=== Section Start ===
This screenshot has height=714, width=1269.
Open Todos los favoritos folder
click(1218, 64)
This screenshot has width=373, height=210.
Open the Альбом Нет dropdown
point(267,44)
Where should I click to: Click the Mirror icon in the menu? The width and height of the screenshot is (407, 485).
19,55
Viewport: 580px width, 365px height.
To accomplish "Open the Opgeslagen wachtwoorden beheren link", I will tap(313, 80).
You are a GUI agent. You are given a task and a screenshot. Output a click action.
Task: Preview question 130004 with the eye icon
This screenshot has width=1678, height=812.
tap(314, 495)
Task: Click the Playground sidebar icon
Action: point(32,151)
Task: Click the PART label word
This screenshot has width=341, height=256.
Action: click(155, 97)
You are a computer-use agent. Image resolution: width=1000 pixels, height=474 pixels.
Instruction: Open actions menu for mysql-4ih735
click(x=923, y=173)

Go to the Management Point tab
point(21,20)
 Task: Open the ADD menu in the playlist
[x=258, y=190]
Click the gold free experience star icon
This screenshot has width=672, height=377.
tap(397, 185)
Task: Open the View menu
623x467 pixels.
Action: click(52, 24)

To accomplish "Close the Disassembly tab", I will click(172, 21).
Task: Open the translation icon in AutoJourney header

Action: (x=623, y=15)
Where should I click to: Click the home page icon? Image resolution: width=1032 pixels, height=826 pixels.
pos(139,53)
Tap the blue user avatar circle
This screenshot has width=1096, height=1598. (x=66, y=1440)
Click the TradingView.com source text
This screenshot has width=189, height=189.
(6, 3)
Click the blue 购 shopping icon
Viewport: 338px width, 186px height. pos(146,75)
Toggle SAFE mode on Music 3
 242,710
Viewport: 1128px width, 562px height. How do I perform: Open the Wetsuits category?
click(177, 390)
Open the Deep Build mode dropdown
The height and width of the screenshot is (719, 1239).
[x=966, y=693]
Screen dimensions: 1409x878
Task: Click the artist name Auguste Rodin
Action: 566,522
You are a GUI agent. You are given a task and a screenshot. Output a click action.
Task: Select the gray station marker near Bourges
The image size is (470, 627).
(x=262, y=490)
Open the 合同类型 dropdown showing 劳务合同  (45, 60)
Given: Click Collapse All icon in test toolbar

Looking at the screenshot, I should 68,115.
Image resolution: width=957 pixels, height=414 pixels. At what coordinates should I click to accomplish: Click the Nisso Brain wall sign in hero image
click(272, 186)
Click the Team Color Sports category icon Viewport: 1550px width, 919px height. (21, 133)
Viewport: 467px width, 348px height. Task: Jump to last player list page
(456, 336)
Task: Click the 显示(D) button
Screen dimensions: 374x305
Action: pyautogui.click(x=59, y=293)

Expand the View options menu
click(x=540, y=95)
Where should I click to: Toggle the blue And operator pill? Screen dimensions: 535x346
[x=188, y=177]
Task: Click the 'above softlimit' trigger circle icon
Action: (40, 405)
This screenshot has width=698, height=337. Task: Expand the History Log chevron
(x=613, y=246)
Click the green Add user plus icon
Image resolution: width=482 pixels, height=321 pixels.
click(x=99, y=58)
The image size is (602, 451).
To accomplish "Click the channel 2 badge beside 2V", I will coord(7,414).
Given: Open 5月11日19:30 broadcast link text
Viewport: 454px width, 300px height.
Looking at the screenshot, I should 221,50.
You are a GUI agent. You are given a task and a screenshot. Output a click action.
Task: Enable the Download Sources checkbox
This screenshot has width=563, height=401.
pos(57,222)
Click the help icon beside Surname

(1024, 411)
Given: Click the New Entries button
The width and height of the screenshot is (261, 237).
=== Section End ===
Assignment: Write the records out again. Each one must match exactly.

Task output:
This screenshot has height=714, width=1269.
Open Todos los favoritos folder
click(1218, 64)
This screenshot has width=373, height=210.
Open the Альбом Нет dropdown
point(267,44)
Where should I click to: Click the Mirror icon in the menu? The width and height of the screenshot is (407, 485).
19,55
Viewport: 580px width, 365px height.
To accomplish "Open the Opgeslagen wachtwoorden beheren link", I will tap(313, 80).
You are a GUI agent. You are given a task and a screenshot. Output a click action.
Task: Preview question 130004 with the eye icon
This screenshot has width=1678, height=812.
tap(314, 495)
Task: Click the Playground sidebar icon
Action: point(32,151)
Task: Click the PART label word
This screenshot has width=341, height=256.
Action: click(155, 97)
You are a computer-use agent. Image resolution: width=1000 pixels, height=474 pixels.
Instruction: Open actions menu for mysql-4ih735
click(x=923, y=173)

Go to the Management Point tab
point(21,20)
 Task: Open the ADD menu in the playlist
[x=258, y=190]
Click the gold free experience star icon
This screenshot has width=672, height=377.
tap(397, 185)
Task: Open the View menu
623x467 pixels.
Action: click(52, 24)

To accomplish "Close the Disassembly tab", I will click(172, 21).
Task: Open the translation icon in AutoJourney header

Action: (x=623, y=15)
Where should I click to: Click the home page icon? Image resolution: width=1032 pixels, height=826 pixels.
pos(139,53)
Tap the blue user avatar circle
This screenshot has width=1096, height=1598. (x=66, y=1440)
Click the TradingView.com source text
This screenshot has width=189, height=189.
(6, 3)
Click the blue 购 shopping icon
Viewport: 338px width, 186px height. pos(146,75)
Toggle SAFE mode on Music 3
 242,710
Viewport: 1128px width, 562px height. How do I perform: Open the Wetsuits category?
click(177, 390)
Open the Deep Build mode dropdown
The height and width of the screenshot is (719, 1239).
[x=966, y=693]
Screen dimensions: 1409x878
Task: Click the artist name Auguste Rodin
Action: 566,522
You are a GUI agent. You are given a task and a screenshot. Output a click action.
Task: Select the gray station marker near Bourges
The image size is (470, 627).
(x=262, y=490)
Open the 合同类型 dropdown showing 劳务合同  (45, 60)
Given: Click Collapse All icon in test toolbar

Looking at the screenshot, I should 68,115.
Image resolution: width=957 pixels, height=414 pixels. At what coordinates should I click to accomplish: Click the Nisso Brain wall sign in hero image
click(272, 186)
Click the Team Color Sports category icon Viewport: 1550px width, 919px height. (21, 133)
Viewport: 467px width, 348px height. Task: Jump to last player list page
(456, 336)
Task: Click the 显示(D) button
Screen dimensions: 374x305
Action: pyautogui.click(x=59, y=293)

Expand the View options menu
click(x=540, y=95)
Where should I click to: Toggle the blue And operator pill? Screen dimensions: 535x346
[x=188, y=177]
Task: Click the 'above softlimit' trigger circle icon
Action: (40, 405)
This screenshot has width=698, height=337. Task: Expand the History Log chevron
(x=613, y=246)
Click the green Add user plus icon
Image resolution: width=482 pixels, height=321 pixels.
click(x=99, y=58)
The image size is (602, 451).
To accomplish "Click the channel 2 badge beside 2V", I will coord(7,414).
Given: Open 5月11日19:30 broadcast link text
Viewport: 454px width, 300px height.
Looking at the screenshot, I should 221,50.
You are a GUI agent. You are given a task and a screenshot. Output a click action.
Task: Enable the Download Sources checkbox
This screenshot has width=563, height=401.
pos(57,222)
Click the help icon beside Surname

(1024, 411)
Given: Click the New Entries button
The width and height of the screenshot is (261, 237).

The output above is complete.